> [Brief]: Report each line below that contains the string "Task".

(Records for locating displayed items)
···
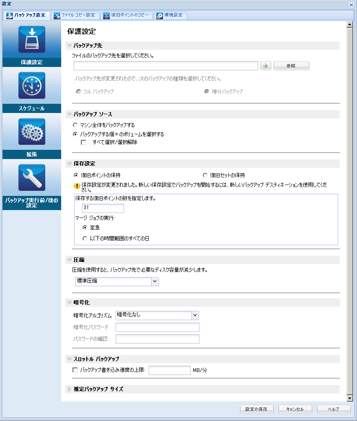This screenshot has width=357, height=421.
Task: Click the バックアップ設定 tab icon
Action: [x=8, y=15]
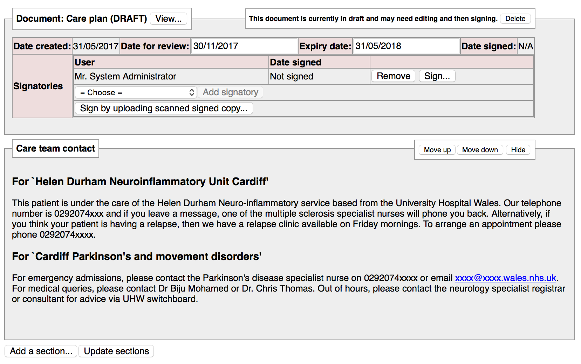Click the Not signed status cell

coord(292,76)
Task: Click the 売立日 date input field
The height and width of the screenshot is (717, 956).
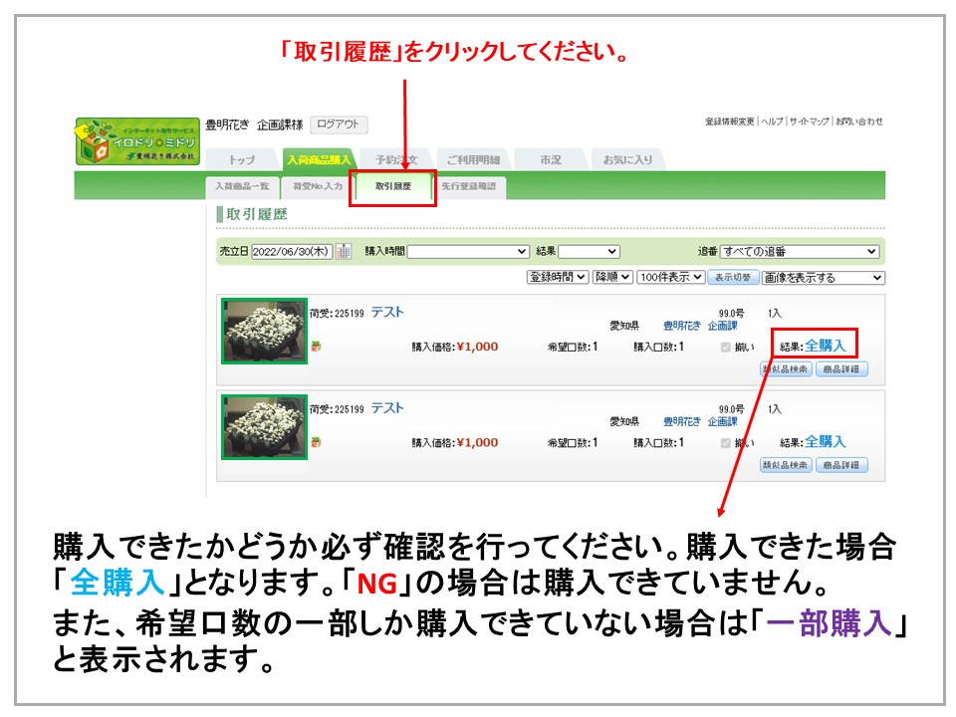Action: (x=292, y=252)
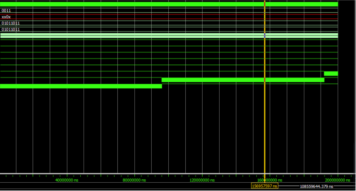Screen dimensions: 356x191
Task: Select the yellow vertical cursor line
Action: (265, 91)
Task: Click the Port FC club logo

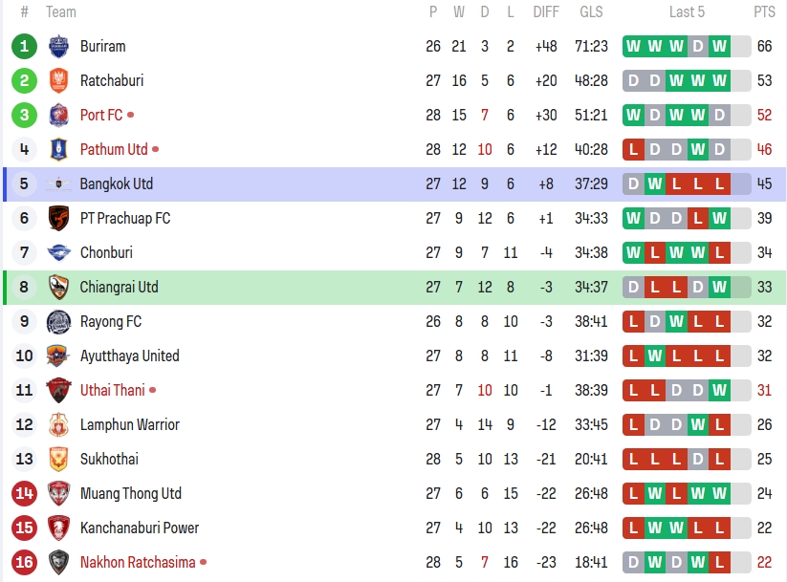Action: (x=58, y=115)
···
> [Written answer]:
Task: Click the バックアップ設定 tab icon
Task: Click the 売立日 date input field
Task: Select the yellow vertical cursor line
Task: Click the Port FC club logo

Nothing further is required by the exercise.